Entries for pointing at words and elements
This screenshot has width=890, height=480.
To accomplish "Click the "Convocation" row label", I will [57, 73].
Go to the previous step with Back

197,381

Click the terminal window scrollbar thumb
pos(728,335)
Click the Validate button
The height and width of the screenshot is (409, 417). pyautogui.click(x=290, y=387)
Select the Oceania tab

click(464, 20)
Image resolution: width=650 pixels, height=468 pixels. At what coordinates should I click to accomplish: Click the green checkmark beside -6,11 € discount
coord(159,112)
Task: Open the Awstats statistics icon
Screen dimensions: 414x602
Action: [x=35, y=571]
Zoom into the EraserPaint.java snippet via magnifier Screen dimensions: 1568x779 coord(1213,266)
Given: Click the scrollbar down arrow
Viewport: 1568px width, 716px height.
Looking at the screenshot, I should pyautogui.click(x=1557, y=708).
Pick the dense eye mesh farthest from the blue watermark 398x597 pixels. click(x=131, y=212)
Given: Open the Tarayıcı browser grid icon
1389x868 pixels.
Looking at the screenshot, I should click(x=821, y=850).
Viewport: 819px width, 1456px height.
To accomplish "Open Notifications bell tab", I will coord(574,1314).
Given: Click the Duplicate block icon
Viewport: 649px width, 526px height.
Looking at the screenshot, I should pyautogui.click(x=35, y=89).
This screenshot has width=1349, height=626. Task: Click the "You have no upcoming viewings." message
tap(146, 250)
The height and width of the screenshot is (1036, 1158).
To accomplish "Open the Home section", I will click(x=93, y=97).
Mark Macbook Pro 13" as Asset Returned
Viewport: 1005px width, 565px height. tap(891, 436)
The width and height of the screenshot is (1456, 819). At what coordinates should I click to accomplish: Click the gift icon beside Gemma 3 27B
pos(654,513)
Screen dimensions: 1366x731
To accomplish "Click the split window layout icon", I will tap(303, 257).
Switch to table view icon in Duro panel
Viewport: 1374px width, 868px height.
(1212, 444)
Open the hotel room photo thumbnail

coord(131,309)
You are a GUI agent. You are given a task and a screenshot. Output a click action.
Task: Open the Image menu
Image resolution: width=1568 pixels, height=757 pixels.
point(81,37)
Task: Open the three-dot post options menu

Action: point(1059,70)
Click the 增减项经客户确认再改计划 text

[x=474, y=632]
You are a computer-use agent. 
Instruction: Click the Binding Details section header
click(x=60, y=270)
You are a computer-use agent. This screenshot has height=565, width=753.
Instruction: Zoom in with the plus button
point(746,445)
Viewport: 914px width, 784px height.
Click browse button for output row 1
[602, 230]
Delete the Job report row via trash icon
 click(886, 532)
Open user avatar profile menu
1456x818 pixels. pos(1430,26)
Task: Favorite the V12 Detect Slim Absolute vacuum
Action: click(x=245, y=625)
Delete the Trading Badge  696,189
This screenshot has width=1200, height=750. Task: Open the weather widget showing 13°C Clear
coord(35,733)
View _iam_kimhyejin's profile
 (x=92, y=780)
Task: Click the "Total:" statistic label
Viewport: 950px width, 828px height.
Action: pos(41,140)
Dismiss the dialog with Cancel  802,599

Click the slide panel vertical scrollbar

Written request: Please output each line of the material above as a numbered list, leaving out any blank lines.

Output for this task:
1. This screenshot has width=890, height=480.
2. To accomplish "Click the "Convocation" row label", I will [57, 73].
3. Go to the previous step with Back
4. 197,381
5. Click the terminal window scrollbar thumb
6. pos(728,335)
7. Click the Validate button
8. The height and width of the screenshot is (409, 417). pyautogui.click(x=290, y=387)
9. Select the Oceania tab
10. click(464, 20)
11. Image resolution: width=650 pixels, height=468 pixels. At what coordinates should I click to accomplish: Click the green checkmark beside -6,11 € discount
12. coord(159,112)
13. Task: Open the Awstats statistics icon
14. Screen dimensions: 414x602
15. Action: [x=35, y=571]
16. Zoom into the EraserPaint.java snippet via magnifier Screen dimensions: 1568x779 coord(1213,266)
17. Given: Click the scrollbar down arrow
18. Viewport: 1568px width, 716px height.
19. Looking at the screenshot, I should pyautogui.click(x=1557, y=708).
20. Pick the dense eye mesh farthest from the blue watermark 398x597 pixels. click(x=131, y=212)
21. Given: Open the Tarayıcı browser grid icon
22. 1389x868 pixels.
23. Looking at the screenshot, I should click(x=821, y=850).
24. Viewport: 819px width, 1456px height.
25. To accomplish "Open Notifications bell tab", I will coord(574,1314).
26. Given: Click the Duplicate block icon
27. Viewport: 649px width, 526px height.
28. Looking at the screenshot, I should pyautogui.click(x=35, y=89).
29. This screenshot has width=1349, height=626. Task: Click the "You have no upcoming viewings." message
30. tap(146, 250)
31. The height and width of the screenshot is (1036, 1158).
32. To accomplish "Open the Home section", I will click(x=93, y=97).
33. Mark Macbook Pro 13" as Asset Returned
34. Viewport: 1005px width, 565px height. tap(891, 436)
35. The width and height of the screenshot is (1456, 819). At what coordinates should I click to accomplish: Click the gift icon beside Gemma 3 27B
36. pos(654,513)
37. Screen dimensions: 1366x731
38. To accomplish "Click the split window layout icon", I will tap(303, 257).
39. Switch to table view icon in Duro panel
40. Viewport: 1374px width, 868px height.
41. (1212, 444)
42. Open the hotel room photo thumbnail
43. coord(131,309)
44. You are a GUI agent. You are given a task and a screenshot. Output a click action.
45. Task: Open the Image menu
46. Image resolution: width=1568 pixels, height=757 pixels.
47. point(81,37)
48. Task: Open the three-dot post options menu
49. Action: point(1059,70)
50. Click the 增减项经客户确认再改计划 text
51. [x=474, y=632]
52. You are a computer-use agent. 
53. Instruction: Click the Binding Details section header
54. click(x=60, y=270)
55. You are a computer-use agent. This screenshot has height=565, width=753.
56. Instruction: Zoom in with the plus button
57. point(746,445)
58. Viewport: 914px width, 784px height.
59. Click browse button for output row 1
60. [602, 230]
61. Delete the Job report row via trash icon
62.  click(886, 532)
63. Open user avatar profile menu
64. 1456x818 pixels. pos(1430,26)
65. Task: Favorite the V12 Detect Slim Absolute vacuum
66. Action: click(x=245, y=625)
67. Delete the Trading Badge  696,189
68. This screenshot has width=1200, height=750. Task: Open the weather widget showing 13°C Clear
69. coord(35,733)
70. View _iam_kimhyejin's profile
71.  (x=92, y=780)
72. Task: Click the "Total:" statistic label
73. Viewport: 950px width, 828px height.
74. Action: pos(41,140)
75. Dismiss the dialog with Cancel  802,599
76. Click the slide panel vertical scrollbar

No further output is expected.